*TASK INSTRUCTIONS*
#1 In the passage on noise across frequency bands, to what frequency was the noise in FIG. 2 down-sampled?
#2 Reproduce the part of the passage on noise across frequency bands that opens with the words containing "FIG. 1 shows" and closes with "estimated by extrapolation.".

*TEXT PASSAGE*
- - - - -

FIG. 1 shows that the mean noise, at a given location, is a smooth function of frequency. In other words, the noise in any given frequency band is not independent of the noise in a neighboring frequency band. In fact, the entire noise curve can be estimated from measurements in two or preferably three frequency bands, as indicated by the stars at approximately 130, 550 and 4000 Hz. The noise in bands other than the measured bands can be estimated by extrapolation.
 FIGS. 2A-B show noise power in frequency bands as a function of time for La Columbia restaurant, after smoothing. The horizontal axis of these figures represents time in seconds. The vertical axis represents power in dB. In the left-hand figure, the legend 211 indicates five sound frequencies that were sampled. Similarly, in the right figure, the legend 212 indicates five additional sound frequencies that were sampled. The noise shown in FIG. 2 was down-sampled to 8 kHz to simulate telephony bandwidth. FIG. 2 shows that even as a function of time, the average noise in adjacent frequency bands does not vary independently but rather tends to be co-modulated by common underlying mechanisms. It is believed that when events occur, signals in all frequency bands are generated at the same time. Furthermore, noise also gets filtered through common mechanisms. Common filtering mechanisms include propagation through air, reflections (eg., walls) and room reverberation. For example, when one analyzes the noise from the beach one finds that peak noise, across frequency bands, tends to occur at the same time. That is, the noise power in all bands builds up and reaches a maximum as the wave crashes on the beach. The noise power in all the bands then decays and the cycle is repeated.
 co-dependence of noise across frequency bands is contrary to generally accepted textbook notions that noise in frequency bands is statistically independent. FIG. 1 also shows that noise power is not white either. Above about 0.5 kHz, noise power in 1/3 octave bands tends to vary with the ratio one/frequency. Below 0.5 kHz, the shape of the noise curve depends on the environment. The auditory system seems to be able make use of the co-modulation in noise. It is well known that threshold for tones in noise increases as the bandwidth of the noise increases. But, through a phenomena called co-modulation masking release (CMR), the threshold decreases after the bandwidth is increased past the critical bandwidth.

- - - - -

(Extracted records)
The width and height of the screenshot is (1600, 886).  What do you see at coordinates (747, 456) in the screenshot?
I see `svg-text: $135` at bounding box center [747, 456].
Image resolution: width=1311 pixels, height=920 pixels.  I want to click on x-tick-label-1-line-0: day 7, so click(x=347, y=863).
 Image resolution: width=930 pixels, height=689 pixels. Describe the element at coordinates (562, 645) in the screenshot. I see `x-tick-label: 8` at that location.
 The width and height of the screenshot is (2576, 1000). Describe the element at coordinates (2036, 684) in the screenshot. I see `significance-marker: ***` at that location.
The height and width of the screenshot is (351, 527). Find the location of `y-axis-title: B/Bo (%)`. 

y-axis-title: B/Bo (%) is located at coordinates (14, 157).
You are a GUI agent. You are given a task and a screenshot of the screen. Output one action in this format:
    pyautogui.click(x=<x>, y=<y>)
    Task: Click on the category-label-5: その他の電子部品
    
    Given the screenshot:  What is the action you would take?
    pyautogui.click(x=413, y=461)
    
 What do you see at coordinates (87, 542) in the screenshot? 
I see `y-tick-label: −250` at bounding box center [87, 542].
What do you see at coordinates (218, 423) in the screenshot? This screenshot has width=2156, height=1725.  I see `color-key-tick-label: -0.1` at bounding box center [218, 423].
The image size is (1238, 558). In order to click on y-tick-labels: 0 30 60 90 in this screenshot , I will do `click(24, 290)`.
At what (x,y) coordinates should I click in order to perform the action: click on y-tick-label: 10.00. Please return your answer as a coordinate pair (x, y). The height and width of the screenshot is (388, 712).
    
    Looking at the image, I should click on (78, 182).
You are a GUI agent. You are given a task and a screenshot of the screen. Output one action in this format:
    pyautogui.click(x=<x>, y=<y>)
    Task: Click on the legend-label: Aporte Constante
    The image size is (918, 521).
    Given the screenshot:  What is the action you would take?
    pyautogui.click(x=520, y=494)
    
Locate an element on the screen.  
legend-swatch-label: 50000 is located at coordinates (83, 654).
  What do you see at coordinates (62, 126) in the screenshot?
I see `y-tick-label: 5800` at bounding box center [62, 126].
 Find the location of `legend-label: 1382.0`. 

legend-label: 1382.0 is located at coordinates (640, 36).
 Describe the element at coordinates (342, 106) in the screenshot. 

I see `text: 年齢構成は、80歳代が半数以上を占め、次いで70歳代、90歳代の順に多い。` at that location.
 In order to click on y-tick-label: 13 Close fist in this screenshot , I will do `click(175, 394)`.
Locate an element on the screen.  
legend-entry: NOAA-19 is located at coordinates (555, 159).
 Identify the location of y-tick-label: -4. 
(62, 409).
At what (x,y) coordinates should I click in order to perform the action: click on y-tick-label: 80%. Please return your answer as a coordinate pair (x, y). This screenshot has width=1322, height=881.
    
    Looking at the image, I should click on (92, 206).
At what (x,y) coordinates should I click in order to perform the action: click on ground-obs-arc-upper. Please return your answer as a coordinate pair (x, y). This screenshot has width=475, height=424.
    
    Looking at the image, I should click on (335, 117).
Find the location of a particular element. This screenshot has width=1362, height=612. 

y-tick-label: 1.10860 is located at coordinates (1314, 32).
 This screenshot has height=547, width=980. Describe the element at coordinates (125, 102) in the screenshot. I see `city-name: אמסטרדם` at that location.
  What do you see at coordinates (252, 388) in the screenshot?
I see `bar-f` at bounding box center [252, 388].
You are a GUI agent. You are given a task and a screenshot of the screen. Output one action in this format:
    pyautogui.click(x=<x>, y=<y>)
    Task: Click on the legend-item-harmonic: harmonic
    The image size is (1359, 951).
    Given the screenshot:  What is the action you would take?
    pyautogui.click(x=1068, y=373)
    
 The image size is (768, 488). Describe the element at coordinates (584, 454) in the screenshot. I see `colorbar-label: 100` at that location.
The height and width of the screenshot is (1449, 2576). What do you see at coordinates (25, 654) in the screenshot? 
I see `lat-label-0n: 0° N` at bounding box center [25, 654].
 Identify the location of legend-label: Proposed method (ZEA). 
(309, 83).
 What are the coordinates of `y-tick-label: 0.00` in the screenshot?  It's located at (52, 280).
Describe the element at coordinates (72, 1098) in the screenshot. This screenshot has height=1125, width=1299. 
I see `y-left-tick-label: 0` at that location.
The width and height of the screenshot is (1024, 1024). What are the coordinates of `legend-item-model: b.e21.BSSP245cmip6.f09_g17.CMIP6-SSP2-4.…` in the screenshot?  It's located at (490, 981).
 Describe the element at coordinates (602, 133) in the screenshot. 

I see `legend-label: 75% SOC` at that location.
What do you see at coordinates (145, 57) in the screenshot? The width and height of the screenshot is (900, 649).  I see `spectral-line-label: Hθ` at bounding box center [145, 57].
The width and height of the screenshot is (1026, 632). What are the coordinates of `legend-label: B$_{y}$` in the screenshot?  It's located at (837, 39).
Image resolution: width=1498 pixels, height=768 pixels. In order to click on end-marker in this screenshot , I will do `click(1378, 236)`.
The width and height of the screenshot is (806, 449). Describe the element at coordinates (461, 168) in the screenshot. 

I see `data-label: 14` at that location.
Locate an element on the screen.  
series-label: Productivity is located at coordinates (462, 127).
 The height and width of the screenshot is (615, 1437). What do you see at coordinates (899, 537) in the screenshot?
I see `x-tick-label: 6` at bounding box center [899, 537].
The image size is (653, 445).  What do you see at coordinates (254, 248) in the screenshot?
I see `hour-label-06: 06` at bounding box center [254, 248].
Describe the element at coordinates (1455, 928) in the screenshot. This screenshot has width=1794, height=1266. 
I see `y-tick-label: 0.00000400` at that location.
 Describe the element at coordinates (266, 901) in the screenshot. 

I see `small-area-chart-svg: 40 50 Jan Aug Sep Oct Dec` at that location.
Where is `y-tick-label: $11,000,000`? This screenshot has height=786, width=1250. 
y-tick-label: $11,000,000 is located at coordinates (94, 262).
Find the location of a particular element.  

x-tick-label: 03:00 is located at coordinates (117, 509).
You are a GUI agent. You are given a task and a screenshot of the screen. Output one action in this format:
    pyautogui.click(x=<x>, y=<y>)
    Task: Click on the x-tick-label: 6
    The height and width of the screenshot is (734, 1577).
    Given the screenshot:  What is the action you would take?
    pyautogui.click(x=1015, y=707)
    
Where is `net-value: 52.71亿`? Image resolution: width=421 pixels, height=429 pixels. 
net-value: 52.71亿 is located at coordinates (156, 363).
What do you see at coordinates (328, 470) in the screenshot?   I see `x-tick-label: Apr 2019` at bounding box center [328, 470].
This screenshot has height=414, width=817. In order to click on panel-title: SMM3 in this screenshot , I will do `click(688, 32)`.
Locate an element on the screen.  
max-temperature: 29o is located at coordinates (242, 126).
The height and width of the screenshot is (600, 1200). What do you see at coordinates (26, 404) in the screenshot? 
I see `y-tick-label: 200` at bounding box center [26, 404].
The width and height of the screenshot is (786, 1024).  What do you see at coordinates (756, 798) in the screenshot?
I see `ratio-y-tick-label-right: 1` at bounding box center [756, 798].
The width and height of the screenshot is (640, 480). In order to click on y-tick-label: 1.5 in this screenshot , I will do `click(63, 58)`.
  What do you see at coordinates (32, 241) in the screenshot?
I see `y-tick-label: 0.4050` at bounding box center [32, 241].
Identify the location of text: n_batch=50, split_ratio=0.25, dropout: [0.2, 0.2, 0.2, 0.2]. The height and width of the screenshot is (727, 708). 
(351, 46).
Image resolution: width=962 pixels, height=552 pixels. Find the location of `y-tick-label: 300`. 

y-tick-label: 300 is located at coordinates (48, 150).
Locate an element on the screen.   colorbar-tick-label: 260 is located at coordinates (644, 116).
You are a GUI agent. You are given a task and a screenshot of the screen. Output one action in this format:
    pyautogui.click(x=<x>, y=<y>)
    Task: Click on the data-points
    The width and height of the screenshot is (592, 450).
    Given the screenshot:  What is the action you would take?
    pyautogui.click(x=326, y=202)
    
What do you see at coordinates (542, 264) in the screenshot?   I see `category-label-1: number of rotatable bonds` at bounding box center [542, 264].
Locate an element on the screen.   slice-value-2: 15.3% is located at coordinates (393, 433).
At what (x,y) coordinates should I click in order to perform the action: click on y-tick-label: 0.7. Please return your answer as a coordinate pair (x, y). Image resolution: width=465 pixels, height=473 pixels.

- - - - -

*PROBLEM SOLUTIONS*
#1 8 kHz, to simulate telephony bandwidth.

#2
FIG. 1 shows that the mean noise, at a given location, is a smooth function of frequency. In other words, the noise in any given frequency band is not independent of the noise in a neighboring frequency band. In fact, the entire noise curve can be estimated from measurements in two or preferably three frequency bands, as indicated by the stars at approximately 130, 550 and 4000 Hz. The noise in bands other than the measured bands can be estimated by extrapolation.